EXTRACT PROVIDED below:
Former Minneapolis Officer Charged in George Floyd’s Death Released From Jail

October 7, 2020 Updated: October 7, 2020

Former Minneapolis police officer Derek Chauvin was released from jail after posting $1 million bail, coming months after he was seen kneeling on the neck of George Floyd before his death, setting off nationwide riots and protests.

Chauvin was charged with second-degree murder, third-degree murder, and manslaughter in Floyd’s death. He was released from the Oak Park Heights jail, where he was being held since late May, said a Minnesota Department of Corrections spokesperson to Fox9.

The Hennepin County Sheriff’s Office, in a notice of release (pdf) on Wednesday, said Chauvin was released after he paid a $1 million bond and is now required by law to appear in court in March 2021. A court document (pdf) showed that he paid the bond on Wednesday.

Following Floyd’s death on Memorial Day, Attorney General Keith Ellison announced charges against three other officers involved in Floyd’s death. Former officers Thomas Lane, J. Alexander Kueng, and Tou Thao are all charged with aiding and abetting second-degree murder.

Chauvin can face up to 40 years in prison if he is convicted of second-degree murder.

The four officers were terminated from the department following Floyd’s death and the subsequent outcry.

Epoch Times Photo
George Floyd in a file photograph, left, and Derek Chauvin, who was arrested May 29, in the Memorial Day death of George Floyd, in a mugshot. (Christopher Harris via AP; Hennepin County Sheriff via AP)

Chauvin’s attorney and attorneys for the other officers have argued that Floyd had contracted COVID-19, the disease caused by the CCP (Chinese Communist Party) virus, and also had a high level of fentanyl in his system. The Hennepin County Medical Examiner’s office, days after Floyd’s death, confirmed (pdf) fentanyl intoxication contributed to Floyd’s death.

His cause of death was listed as “cardiopulmonary arrest complicating law enforcement subdual, restraint, and neck compression,” while his manner of death was listed by the office as “homicide.”

In August, Earl Gray, the attorney for former officer Gray, filed a motion in court that alleged Floyd contributed to his own death by consuming a lethal dose of fentanyl, Fox9 in Minneapolis reported.

minneapolis pawn shop
A police officer stands watch as a looted pawn shop burns behind them, in Minneapolis, Minn., on May 28, 2020. (Stephen Maturen/Getty Images)
End of EXTRACT PROVIDED.
STUDY MATERIAL below:
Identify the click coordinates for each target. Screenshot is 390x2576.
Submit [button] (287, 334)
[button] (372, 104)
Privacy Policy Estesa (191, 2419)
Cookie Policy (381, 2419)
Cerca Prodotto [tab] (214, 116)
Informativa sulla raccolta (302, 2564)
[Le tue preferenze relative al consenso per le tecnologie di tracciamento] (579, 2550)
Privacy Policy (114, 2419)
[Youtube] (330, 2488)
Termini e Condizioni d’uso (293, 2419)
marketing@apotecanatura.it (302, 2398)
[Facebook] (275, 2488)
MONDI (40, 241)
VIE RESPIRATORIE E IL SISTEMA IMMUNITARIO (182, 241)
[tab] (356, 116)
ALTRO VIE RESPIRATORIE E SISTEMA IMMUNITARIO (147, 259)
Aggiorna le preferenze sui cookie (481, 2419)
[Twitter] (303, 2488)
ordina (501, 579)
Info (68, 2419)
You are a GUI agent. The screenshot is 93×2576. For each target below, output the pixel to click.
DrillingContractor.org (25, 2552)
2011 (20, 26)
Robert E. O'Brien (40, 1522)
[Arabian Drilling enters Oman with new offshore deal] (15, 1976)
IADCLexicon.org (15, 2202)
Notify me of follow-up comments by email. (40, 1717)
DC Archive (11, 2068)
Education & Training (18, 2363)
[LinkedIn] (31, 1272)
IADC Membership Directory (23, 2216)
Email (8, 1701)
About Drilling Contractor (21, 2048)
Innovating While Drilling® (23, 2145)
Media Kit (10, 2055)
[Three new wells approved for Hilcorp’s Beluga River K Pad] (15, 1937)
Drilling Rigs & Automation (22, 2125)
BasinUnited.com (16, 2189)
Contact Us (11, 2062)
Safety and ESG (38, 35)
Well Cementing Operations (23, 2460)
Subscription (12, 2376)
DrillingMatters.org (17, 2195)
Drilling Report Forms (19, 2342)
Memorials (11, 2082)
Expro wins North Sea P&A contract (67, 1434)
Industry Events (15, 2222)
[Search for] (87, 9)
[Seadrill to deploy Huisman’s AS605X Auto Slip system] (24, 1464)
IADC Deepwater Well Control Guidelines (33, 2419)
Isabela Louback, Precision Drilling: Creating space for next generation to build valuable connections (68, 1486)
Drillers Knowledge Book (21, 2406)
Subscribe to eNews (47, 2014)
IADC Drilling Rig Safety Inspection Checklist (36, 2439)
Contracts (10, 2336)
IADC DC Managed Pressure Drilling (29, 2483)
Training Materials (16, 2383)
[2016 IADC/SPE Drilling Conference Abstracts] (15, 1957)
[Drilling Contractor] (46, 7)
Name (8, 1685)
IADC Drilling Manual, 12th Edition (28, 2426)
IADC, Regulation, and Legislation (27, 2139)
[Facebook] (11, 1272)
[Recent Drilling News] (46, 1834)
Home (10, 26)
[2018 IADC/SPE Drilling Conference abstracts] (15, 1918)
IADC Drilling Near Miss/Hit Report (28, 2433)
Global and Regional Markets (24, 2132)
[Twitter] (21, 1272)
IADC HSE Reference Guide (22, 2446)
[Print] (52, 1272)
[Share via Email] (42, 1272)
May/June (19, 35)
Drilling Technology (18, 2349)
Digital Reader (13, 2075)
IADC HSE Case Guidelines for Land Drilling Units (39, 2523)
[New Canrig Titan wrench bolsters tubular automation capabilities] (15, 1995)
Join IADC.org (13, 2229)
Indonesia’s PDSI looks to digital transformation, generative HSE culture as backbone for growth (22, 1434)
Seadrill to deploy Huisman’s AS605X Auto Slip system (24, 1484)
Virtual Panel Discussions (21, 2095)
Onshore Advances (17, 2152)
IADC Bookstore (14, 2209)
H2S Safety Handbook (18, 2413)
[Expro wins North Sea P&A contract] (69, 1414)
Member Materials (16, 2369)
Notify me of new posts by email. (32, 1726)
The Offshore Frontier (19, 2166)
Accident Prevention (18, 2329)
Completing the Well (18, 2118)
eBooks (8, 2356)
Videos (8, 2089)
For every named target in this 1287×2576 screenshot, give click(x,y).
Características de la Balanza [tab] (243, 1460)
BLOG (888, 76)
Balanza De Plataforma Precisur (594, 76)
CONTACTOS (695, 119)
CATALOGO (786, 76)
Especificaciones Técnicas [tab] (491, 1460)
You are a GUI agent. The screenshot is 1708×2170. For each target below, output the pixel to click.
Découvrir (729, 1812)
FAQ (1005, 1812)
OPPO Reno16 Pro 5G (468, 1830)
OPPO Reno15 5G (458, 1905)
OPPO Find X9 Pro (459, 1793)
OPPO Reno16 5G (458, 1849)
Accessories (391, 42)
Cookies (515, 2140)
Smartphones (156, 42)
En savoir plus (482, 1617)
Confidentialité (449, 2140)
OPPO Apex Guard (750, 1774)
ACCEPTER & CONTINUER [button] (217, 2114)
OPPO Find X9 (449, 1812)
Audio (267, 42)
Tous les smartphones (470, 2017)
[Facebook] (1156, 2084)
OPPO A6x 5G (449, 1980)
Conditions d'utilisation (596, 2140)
End of STUDY MATERIAL.
• WHAT THIS EXERCISE ASKS:
(1) Decide whether each statement below agrees with the article on Derek Chauvin's release. Answer yes or no for each, and quote the words of the article that settle it.
(a) Chauvin got out of jail after posting $1 million bail.
(b) Thomas Lane, J. Alexander Kueng, and Tou Thao are charged with second-degree murder.
(c) Chauvin had been held at the Oak Park Heights jail since late May.
(2) Copy out everything in the article on Derek Chauvin's release from "Chauvin’s attorney and" down to "to Floyd’s death.".

• SOLVED TASKS:
(1)
(a) Yes: "Former Minneapolis police officer Derek Chauvin was released from jail after posting $1 million bail"
(b) No: "Former officers Thomas Lane, J. Alexander Kueng, and Tou Thao are all charged with aiding and abetting second-degree murder."
(c) Yes: "He was released from the Oak Park Heights jail, where he was being held since late May"

(2)
Chauvin’s attorney and attorneys for the other officers have argued that Floyd had contracted COVID-19, the disease caused by the CCP (Chinese Communist Party) virus, and also had a high level of fentanyl in his system. The Hennepin County Medical Examiner’s office, days after Floyd’s death, confirmed (pdf) fentanyl intoxication contributed to Floyd’s death.